Data you enter into the software, such as your customer and supplier names and addresses are stored in a separate database per user. This database is stored by Infrastructure Provider and encrypted while at rest. Decryption keys are managed by Infrastructure Provider and stored in a different location. You acknowledge your role as Data Controller, and ours as Data Processor.
Servers are housed in Amazon's secure data centres in the United States of America and are managed by us. We secure all communications to and from the app using TLS 1.2, and we reject any connections that are not encrypted. This keeps your information confidential between your device and our servers, and ensures that the data is safe from eavesdropping while on the Internet.
We will implement and maintain technical and organisational measures to protect Customer Personal Data against accidental or unlawful destruction, loss, alteration, unauthorized disclosure or access. Security Measures include measures to encrypt personal data; to help ensure ongoing confidentiality, integrity, availability and resilience of our systems.
We will take appropriate steps to ensure compliance with the Security Measures by our employees and contractors to the extent applicable to their scope of access, including ensuring that all persons authorised to process Customer Personal Data have committed themselves to confidentiality.

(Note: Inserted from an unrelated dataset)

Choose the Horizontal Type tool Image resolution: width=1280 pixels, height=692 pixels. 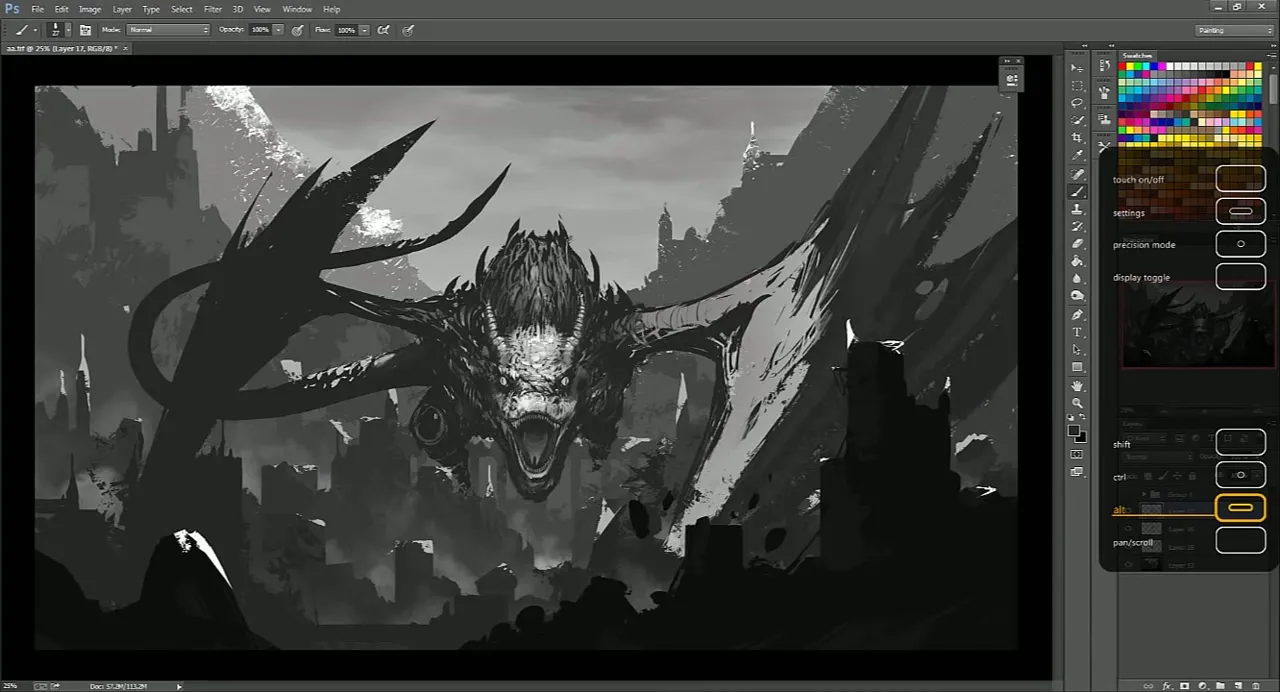[1077, 332]
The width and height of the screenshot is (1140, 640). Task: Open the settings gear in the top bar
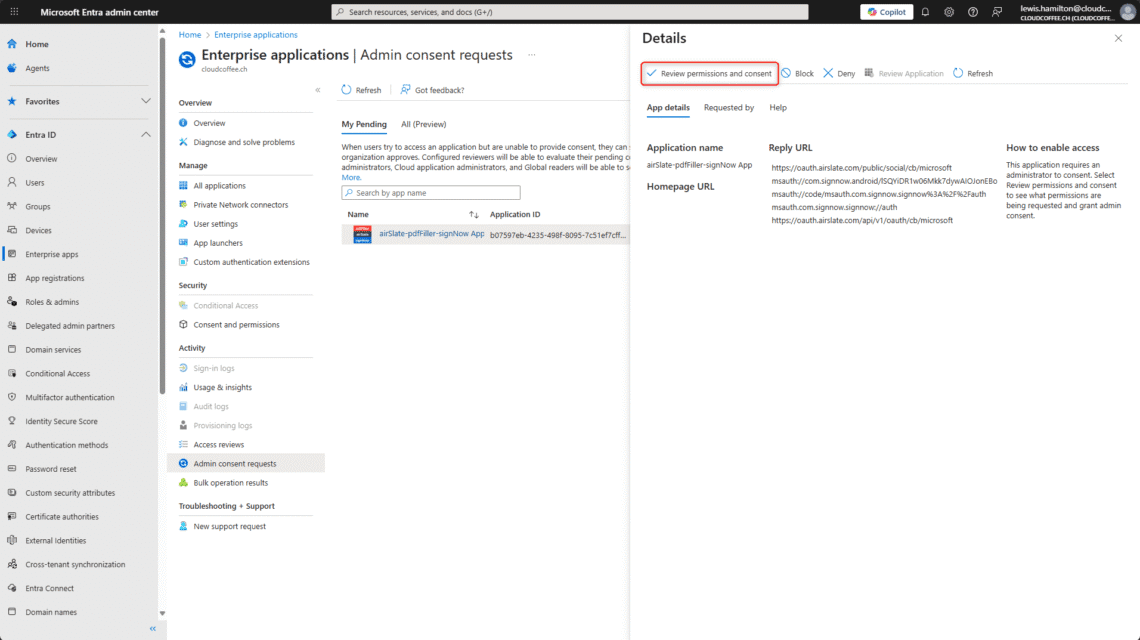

Our staff connect to the servers for monitoring and maintenance. While connected, we also use encrypted connections. In addition, all our computers have encrypted hard drives and complex passwords to prevent unauthorised access, in case they are stolen.
For information about Amazon's GDPR Data Processing Addendum, please click here.
To process credit card and PayPal payments, we use Fastspring, a well known and respected payment gateway. All data passed between your computer and Fastspring is encrypted too, so your credit card details are safe. We don't store any information about the method of payment you use.
When you make a payment to us for your use of the service, Fastspring store Personal Data such as your name, address, phone number and credit card number.
We will never pass on your details to anyone else without your permission. In addition, we have not been required by any court order to reveal any user information we have stored or to keep any secrets about doing so.